• [Dataset entries]:

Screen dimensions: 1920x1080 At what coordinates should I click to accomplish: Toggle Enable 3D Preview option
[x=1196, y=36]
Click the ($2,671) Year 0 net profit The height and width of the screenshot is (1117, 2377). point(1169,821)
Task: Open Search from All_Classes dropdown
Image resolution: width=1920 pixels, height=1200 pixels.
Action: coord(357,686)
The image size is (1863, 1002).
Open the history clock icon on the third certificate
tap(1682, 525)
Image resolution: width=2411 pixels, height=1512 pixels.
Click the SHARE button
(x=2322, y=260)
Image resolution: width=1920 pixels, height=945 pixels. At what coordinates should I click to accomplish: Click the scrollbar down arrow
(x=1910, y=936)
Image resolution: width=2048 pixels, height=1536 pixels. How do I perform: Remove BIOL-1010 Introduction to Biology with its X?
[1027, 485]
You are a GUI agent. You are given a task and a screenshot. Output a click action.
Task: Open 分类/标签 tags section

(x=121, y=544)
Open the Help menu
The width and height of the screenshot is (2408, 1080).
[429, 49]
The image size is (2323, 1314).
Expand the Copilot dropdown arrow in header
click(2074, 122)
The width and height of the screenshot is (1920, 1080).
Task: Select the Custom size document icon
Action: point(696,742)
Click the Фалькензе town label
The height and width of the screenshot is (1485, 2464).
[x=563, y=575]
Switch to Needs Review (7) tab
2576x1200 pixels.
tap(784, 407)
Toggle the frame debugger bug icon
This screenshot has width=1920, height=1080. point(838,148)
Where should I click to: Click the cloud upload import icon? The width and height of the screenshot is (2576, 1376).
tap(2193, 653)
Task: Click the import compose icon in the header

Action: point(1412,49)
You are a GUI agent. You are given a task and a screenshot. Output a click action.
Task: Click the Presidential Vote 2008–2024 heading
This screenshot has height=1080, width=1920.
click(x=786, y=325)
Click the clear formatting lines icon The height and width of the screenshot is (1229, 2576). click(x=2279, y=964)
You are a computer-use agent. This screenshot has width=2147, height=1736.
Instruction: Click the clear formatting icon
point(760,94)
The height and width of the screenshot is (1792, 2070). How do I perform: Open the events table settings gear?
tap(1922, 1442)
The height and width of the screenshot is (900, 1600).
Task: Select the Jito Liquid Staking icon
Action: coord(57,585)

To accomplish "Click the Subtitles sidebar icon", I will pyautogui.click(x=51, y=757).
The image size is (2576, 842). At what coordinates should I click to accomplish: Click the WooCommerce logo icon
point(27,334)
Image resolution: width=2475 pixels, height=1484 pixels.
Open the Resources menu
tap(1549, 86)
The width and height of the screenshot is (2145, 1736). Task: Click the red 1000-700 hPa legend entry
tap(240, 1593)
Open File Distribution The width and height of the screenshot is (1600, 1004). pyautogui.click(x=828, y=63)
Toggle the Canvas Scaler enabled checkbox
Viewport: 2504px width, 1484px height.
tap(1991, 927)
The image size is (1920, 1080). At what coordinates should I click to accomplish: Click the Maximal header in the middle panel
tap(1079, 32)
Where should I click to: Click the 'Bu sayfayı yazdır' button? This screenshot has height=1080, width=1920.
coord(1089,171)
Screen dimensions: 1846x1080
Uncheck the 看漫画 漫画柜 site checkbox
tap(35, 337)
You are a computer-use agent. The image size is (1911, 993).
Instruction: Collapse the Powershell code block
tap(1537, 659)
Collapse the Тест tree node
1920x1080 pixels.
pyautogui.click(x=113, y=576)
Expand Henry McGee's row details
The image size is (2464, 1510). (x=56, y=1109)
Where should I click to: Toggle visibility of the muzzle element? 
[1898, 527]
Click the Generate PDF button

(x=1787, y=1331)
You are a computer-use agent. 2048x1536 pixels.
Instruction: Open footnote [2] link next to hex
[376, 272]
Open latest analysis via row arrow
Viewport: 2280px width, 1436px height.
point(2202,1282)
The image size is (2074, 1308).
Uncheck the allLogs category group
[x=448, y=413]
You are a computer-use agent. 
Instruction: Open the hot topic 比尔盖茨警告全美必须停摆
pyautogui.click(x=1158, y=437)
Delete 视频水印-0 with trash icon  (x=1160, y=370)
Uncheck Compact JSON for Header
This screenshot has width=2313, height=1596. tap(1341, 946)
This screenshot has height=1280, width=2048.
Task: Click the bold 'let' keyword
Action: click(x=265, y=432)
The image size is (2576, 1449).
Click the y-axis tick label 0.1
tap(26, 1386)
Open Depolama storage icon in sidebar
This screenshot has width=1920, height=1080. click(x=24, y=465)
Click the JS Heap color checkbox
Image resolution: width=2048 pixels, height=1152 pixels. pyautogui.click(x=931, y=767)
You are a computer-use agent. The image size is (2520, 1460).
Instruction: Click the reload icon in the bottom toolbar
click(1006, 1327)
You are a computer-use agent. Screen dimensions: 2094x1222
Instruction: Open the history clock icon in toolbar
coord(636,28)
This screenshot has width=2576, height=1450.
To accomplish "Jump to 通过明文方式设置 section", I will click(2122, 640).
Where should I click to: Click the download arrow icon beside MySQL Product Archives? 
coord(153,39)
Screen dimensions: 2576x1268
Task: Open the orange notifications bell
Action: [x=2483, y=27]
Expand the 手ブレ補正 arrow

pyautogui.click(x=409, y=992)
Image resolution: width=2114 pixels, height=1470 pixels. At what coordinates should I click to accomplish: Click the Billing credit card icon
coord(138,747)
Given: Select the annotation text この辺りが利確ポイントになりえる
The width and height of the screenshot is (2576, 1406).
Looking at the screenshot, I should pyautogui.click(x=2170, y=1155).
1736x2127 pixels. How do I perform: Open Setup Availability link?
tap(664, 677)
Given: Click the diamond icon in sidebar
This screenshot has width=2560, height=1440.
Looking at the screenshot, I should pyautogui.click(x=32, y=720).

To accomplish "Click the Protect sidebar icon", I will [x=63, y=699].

• [Work to be completed]: Print the data in full. Match it exactly.

• [Answer to the exercise]:
Screen dimensions: 1920x1080 At what coordinates should I click to accomplish: Toggle Enable 3D Preview option
[x=1196, y=36]
Click the ($2,671) Year 0 net profit The height and width of the screenshot is (1117, 2377). point(1169,821)
Task: Open Search from All_Classes dropdown
Image resolution: width=1920 pixels, height=1200 pixels.
Action: coord(357,686)
The image size is (1863, 1002).
Open the history clock icon on the third certificate
tap(1682, 525)
Image resolution: width=2411 pixels, height=1512 pixels.
Click the SHARE button
(x=2322, y=260)
Image resolution: width=1920 pixels, height=945 pixels. At what coordinates should I click to accomplish: Click the scrollbar down arrow
(x=1910, y=936)
Image resolution: width=2048 pixels, height=1536 pixels. How do I perform: Remove BIOL-1010 Introduction to Biology with its X?
[1027, 485]
You are a GUI agent. You are given a task and a screenshot. Output a click action.
Task: Open 分类/标签 tags section

(x=121, y=544)
Open the Help menu
The width and height of the screenshot is (2408, 1080).
[429, 49]
The image size is (2323, 1314).
Expand the Copilot dropdown arrow in header
click(2074, 122)
The width and height of the screenshot is (1920, 1080).
Task: Select the Custom size document icon
Action: point(696,742)
Click the Фалькензе town label
The height and width of the screenshot is (1485, 2464).
[x=563, y=575]
Switch to Needs Review (7) tab
2576x1200 pixels.
tap(784, 407)
Toggle the frame debugger bug icon
This screenshot has width=1920, height=1080. point(838,148)
Where should I click to: Click the cloud upload import icon? The width and height of the screenshot is (2576, 1376).
tap(2193, 653)
Task: Click the import compose icon in the header

Action: point(1412,49)
You are a GUI agent. You are given a task and a screenshot. Output a click action.
Task: Click the Presidential Vote 2008–2024 heading
This screenshot has height=1080, width=1920.
click(x=786, y=325)
Click the clear formatting lines icon The height and width of the screenshot is (1229, 2576). click(x=2279, y=964)
You are a computer-use agent. This screenshot has width=2147, height=1736.
Instruction: Click the clear formatting icon
point(760,94)
The height and width of the screenshot is (1792, 2070). How do I perform: Open the events table settings gear?
tap(1922, 1442)
The height and width of the screenshot is (900, 1600).
Task: Select the Jito Liquid Staking icon
Action: coord(57,585)

To accomplish "Click the Subtitles sidebar icon", I will pyautogui.click(x=51, y=757).
The image size is (2576, 842). At what coordinates should I click to accomplish: Click the WooCommerce logo icon
point(27,334)
Image resolution: width=2475 pixels, height=1484 pixels.
Open the Resources menu
tap(1549, 86)
The width and height of the screenshot is (2145, 1736). Task: Click the red 1000-700 hPa legend entry
tap(240, 1593)
Open File Distribution The width and height of the screenshot is (1600, 1004). pyautogui.click(x=828, y=63)
Toggle the Canvas Scaler enabled checkbox
Viewport: 2504px width, 1484px height.
tap(1991, 927)
The image size is (1920, 1080). At what coordinates should I click to accomplish: Click the Maximal header in the middle panel
tap(1079, 32)
Where should I click to: Click the 'Bu sayfayı yazdır' button? This screenshot has height=1080, width=1920.
coord(1089,171)
Screen dimensions: 1846x1080
Uncheck the 看漫画 漫画柜 site checkbox
tap(35, 337)
You are a computer-use agent. The image size is (1911, 993).
Instruction: Collapse the Powershell code block
tap(1537, 659)
Collapse the Тест tree node
1920x1080 pixels.
pyautogui.click(x=113, y=576)
Expand Henry McGee's row details
The image size is (2464, 1510). (x=56, y=1109)
Where should I click to: Toggle visibility of the muzzle element? 
[1898, 527]
Click the Generate PDF button

(x=1787, y=1331)
You are a computer-use agent. 2048x1536 pixels.
Instruction: Open footnote [2] link next to hex
[376, 272]
Open latest analysis via row arrow
Viewport: 2280px width, 1436px height.
point(2202,1282)
The image size is (2074, 1308).
Uncheck the allLogs category group
[x=448, y=413]
You are a computer-use agent. 
Instruction: Open the hot topic 比尔盖茨警告全美必须停摆
pyautogui.click(x=1158, y=437)
Delete 视频水印-0 with trash icon  (x=1160, y=370)
Uncheck Compact JSON for Header
This screenshot has width=2313, height=1596. tap(1341, 946)
This screenshot has height=1280, width=2048.
Task: Click the bold 'let' keyword
Action: click(x=265, y=432)
The image size is (2576, 1449).
Click the y-axis tick label 0.1
tap(26, 1386)
Open Depolama storage icon in sidebar
This screenshot has width=1920, height=1080. click(x=24, y=465)
Click the JS Heap color checkbox
Image resolution: width=2048 pixels, height=1152 pixels. pyautogui.click(x=931, y=767)
You are a computer-use agent. The image size is (2520, 1460).
Instruction: Click the reload icon in the bottom toolbar
click(1006, 1327)
You are a computer-use agent. Screen dimensions: 2094x1222
Instruction: Open the history clock icon in toolbar
coord(636,28)
This screenshot has width=2576, height=1450.
To accomplish "Jump to 通过明文方式设置 section", I will click(2122, 640).
Where should I click to: Click the download arrow icon beside MySQL Product Archives? 
coord(153,39)
Screen dimensions: 2576x1268
Task: Open the orange notifications bell
Action: [x=2483, y=27]
Expand the 手ブレ補正 arrow

pyautogui.click(x=409, y=992)
Image resolution: width=2114 pixels, height=1470 pixels. At what coordinates should I click to accomplish: Click the Billing credit card icon
coord(138,747)
Given: Select the annotation text この辺りが利確ポイントになりえる
The width and height of the screenshot is (2576, 1406).
Looking at the screenshot, I should pyautogui.click(x=2170, y=1155).
1736x2127 pixels. How do I perform: Open Setup Availability link?
tap(664, 677)
Given: Click the diamond icon in sidebar
This screenshot has width=2560, height=1440.
Looking at the screenshot, I should pyautogui.click(x=32, y=720).

To accomplish "Click the Protect sidebar icon", I will [x=63, y=699].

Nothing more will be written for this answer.